**Data for review**
^^^^^^^^
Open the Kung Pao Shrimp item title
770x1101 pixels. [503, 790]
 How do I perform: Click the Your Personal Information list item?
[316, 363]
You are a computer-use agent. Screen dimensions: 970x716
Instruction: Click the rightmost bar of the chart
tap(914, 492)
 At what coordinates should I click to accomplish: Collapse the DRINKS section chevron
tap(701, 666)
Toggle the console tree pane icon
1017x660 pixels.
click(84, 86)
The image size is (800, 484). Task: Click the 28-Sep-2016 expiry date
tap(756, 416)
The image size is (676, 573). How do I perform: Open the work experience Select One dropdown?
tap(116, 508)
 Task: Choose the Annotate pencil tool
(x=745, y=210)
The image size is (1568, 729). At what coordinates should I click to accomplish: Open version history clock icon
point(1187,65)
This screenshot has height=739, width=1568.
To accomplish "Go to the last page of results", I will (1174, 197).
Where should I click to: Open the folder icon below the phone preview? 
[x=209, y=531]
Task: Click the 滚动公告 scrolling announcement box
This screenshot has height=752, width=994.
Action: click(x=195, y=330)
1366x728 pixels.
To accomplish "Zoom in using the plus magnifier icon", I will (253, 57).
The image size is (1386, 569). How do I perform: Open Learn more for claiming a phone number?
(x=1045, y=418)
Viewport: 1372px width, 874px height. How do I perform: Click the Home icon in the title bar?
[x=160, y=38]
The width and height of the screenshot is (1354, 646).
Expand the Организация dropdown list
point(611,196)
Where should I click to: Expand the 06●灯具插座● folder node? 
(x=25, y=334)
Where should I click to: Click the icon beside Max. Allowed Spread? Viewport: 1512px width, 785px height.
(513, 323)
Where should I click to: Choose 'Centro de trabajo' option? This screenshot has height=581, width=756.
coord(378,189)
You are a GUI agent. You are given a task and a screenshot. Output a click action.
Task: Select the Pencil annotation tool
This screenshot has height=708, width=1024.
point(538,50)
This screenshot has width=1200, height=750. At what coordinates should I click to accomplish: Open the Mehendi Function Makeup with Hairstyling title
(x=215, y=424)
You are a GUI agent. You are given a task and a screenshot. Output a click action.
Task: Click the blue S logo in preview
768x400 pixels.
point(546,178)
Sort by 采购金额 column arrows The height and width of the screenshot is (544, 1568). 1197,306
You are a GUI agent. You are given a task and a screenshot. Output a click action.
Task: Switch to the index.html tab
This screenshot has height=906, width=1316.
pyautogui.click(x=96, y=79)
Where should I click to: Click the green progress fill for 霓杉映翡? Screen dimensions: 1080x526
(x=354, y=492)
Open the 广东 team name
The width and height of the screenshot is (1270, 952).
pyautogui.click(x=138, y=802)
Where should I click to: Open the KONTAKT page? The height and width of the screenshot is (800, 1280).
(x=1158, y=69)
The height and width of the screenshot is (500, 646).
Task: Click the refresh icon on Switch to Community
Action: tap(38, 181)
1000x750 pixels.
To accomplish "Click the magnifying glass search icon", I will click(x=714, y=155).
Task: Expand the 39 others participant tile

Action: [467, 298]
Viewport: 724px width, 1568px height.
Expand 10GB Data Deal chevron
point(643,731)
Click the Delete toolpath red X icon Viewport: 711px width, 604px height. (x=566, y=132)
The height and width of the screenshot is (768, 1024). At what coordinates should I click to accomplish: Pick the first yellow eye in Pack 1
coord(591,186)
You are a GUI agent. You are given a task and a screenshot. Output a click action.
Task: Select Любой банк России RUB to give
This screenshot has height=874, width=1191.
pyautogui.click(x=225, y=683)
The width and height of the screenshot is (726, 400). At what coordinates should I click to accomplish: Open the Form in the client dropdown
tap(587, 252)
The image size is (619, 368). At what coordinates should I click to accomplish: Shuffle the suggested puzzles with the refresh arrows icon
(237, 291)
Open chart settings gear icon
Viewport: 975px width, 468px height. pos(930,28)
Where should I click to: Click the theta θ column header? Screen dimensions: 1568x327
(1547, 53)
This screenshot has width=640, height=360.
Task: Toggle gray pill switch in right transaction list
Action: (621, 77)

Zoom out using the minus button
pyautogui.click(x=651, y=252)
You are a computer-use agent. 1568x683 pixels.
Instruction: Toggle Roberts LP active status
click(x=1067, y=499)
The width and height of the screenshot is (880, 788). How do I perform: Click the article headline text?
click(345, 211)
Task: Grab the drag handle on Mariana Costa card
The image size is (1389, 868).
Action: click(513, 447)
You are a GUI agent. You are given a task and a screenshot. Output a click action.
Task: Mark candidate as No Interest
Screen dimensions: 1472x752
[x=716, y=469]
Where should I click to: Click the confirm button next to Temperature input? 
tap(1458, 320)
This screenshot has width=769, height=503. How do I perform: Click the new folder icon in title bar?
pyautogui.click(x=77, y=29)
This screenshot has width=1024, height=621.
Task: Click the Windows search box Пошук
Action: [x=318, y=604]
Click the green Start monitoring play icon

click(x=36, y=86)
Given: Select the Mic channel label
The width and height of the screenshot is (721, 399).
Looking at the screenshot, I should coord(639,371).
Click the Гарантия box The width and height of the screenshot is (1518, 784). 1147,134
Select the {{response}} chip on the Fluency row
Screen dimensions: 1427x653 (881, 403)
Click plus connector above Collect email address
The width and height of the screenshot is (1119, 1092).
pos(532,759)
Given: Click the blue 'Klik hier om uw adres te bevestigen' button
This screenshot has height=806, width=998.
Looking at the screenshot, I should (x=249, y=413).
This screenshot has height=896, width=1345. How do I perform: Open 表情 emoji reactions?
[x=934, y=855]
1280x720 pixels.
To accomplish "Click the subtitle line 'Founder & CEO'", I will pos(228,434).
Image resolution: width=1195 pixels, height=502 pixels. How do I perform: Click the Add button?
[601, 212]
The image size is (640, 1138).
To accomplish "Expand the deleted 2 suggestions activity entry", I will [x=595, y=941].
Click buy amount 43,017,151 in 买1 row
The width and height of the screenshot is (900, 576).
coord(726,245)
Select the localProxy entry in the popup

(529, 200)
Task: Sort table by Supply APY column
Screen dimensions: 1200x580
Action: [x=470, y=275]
^^^^^^^^
**Required action**
Reproduce, word for word, all of the entries above.

**Solution to the exercise**
Open the Kung Pao Shrimp item title
770x1101 pixels. [503, 790]
 How do I perform: Click the Your Personal Information list item?
[316, 363]
You are a computer-use agent. Screen dimensions: 970x716
Instruction: Click the rightmost bar of the chart
tap(914, 492)
 At what coordinates should I click to accomplish: Collapse the DRINKS section chevron
tap(701, 666)
Toggle the console tree pane icon
1017x660 pixels.
click(84, 86)
The image size is (800, 484). Task: Click the 28-Sep-2016 expiry date
tap(756, 416)
The image size is (676, 573). How do I perform: Open the work experience Select One dropdown?
tap(116, 508)
 Task: Choose the Annotate pencil tool
(x=745, y=210)
The image size is (1568, 729). At what coordinates should I click to accomplish: Open version history clock icon
point(1187,65)
This screenshot has height=739, width=1568.
To accomplish "Go to the last page of results", I will (1174, 197).
Where should I click to: Open the folder icon below the phone preview? 
[x=209, y=531]
Task: Click the 滚动公告 scrolling announcement box
This screenshot has height=752, width=994.
Action: click(x=195, y=330)
1366x728 pixels.
To accomplish "Zoom in using the plus magnifier icon", I will (253, 57).
The image size is (1386, 569). How do I perform: Open Learn more for claiming a phone number?
(x=1045, y=418)
Viewport: 1372px width, 874px height. How do I perform: Click the Home icon in the title bar?
[x=160, y=38]
The width and height of the screenshot is (1354, 646).
Expand the Организация dropdown list
point(611,196)
Where should I click to: Expand the 06●灯具插座● folder node? 
(x=25, y=334)
Where should I click to: Click the icon beside Max. Allowed Spread? Viewport: 1512px width, 785px height.
(513, 323)
Where should I click to: Choose 'Centro de trabajo' option? This screenshot has height=581, width=756.
coord(378,189)
You are a GUI agent. You are given a task and a screenshot. Output a click action.
Task: Select the Pencil annotation tool
This screenshot has height=708, width=1024.
point(538,50)
This screenshot has width=1200, height=750. At what coordinates should I click to accomplish: Open the Mehendi Function Makeup with Hairstyling title
(x=215, y=424)
You are a GUI agent. You are given a task and a screenshot. Output a click action.
Task: Click the blue S logo in preview
768x400 pixels.
point(546,178)
Sort by 采购金额 column arrows The height and width of the screenshot is (544, 1568). 1197,306
You are a GUI agent. You are given a task and a screenshot. Output a click action.
Task: Switch to the index.html tab
This screenshot has height=906, width=1316.
pyautogui.click(x=96, y=79)
Where should I click to: Click the green progress fill for 霓杉映翡? Screen dimensions: 1080x526
(x=354, y=492)
Open the 广东 team name
The width and height of the screenshot is (1270, 952).
pyautogui.click(x=138, y=802)
Where should I click to: Open the KONTAKT page? The height and width of the screenshot is (800, 1280).
(x=1158, y=69)
The height and width of the screenshot is (500, 646).
Task: Click the refresh icon on Switch to Community
Action: tap(38, 181)
1000x750 pixels.
To accomplish "Click the magnifying glass search icon", I will click(x=714, y=155).
Task: Expand the 39 others participant tile

Action: [467, 298]
Viewport: 724px width, 1568px height.
Expand 10GB Data Deal chevron
point(643,731)
Click the Delete toolpath red X icon Viewport: 711px width, 604px height. (x=566, y=132)
The height and width of the screenshot is (768, 1024). At what coordinates should I click to accomplish: Pick the first yellow eye in Pack 1
coord(591,186)
You are a GUI agent. You are given a task and a screenshot. Output a click action.
Task: Select Любой банк России RUB to give
This screenshot has height=874, width=1191.
pyautogui.click(x=225, y=683)
The width and height of the screenshot is (726, 400). At what coordinates should I click to accomplish: Open the Form in the client dropdown
tap(587, 252)
The image size is (619, 368). At what coordinates should I click to accomplish: Shuffle the suggested puzzles with the refresh arrows icon
(237, 291)
Open chart settings gear icon
Viewport: 975px width, 468px height. pos(930,28)
Where should I click to: Click the theta θ column header? Screen dimensions: 1568x327
(1547, 53)
This screenshot has width=640, height=360.
Task: Toggle gray pill switch in right transaction list
Action: (621, 77)

Zoom out using the minus button
pyautogui.click(x=651, y=252)
You are a computer-use agent. 1568x683 pixels.
Instruction: Toggle Roberts LP active status
click(x=1067, y=499)
The width and height of the screenshot is (880, 788). How do I perform: Click the article headline text?
click(345, 211)
Task: Grab the drag handle on Mariana Costa card
The image size is (1389, 868).
Action: click(513, 447)
You are a GUI agent. You are given a task and a screenshot. Output a click action.
Task: Mark candidate as No Interest
Screen dimensions: 1472x752
[x=716, y=469]
Where should I click to: Click the confirm button next to Temperature input? 
tap(1458, 320)
This screenshot has width=769, height=503. How do I perform: Click the new folder icon in title bar?
pyautogui.click(x=77, y=29)
This screenshot has width=1024, height=621.
Task: Click the Windows search box Пошук
Action: [x=318, y=604]
Click the green Start monitoring play icon

click(x=36, y=86)
Given: Select the Mic channel label
The width and height of the screenshot is (721, 399).
Looking at the screenshot, I should coord(639,371).
Click the Гарантия box The width and height of the screenshot is (1518, 784). 1147,134
Select the {{response}} chip on the Fluency row
Screen dimensions: 1427x653 (881, 403)
Click plus connector above Collect email address
The width and height of the screenshot is (1119, 1092).
pos(532,759)
Given: Click the blue 'Klik hier om uw adres te bevestigen' button
This screenshot has height=806, width=998.
Looking at the screenshot, I should (x=249, y=413).
This screenshot has height=896, width=1345. How do I perform: Open 表情 emoji reactions?
[x=934, y=855]
1280x720 pixels.
To accomplish "Click the subtitle line 'Founder & CEO'", I will pos(228,434).
Image resolution: width=1195 pixels, height=502 pixels. How do I perform: Click the Add button?
[601, 212]
The image size is (640, 1138).
To accomplish "Expand the deleted 2 suggestions activity entry", I will [x=595, y=941].
Click buy amount 43,017,151 in 买1 row
The width and height of the screenshot is (900, 576).
coord(726,245)
Select the localProxy entry in the popup

(529, 200)
Task: Sort table by Supply APY column
Screen dimensions: 1200x580
Action: [x=470, y=275]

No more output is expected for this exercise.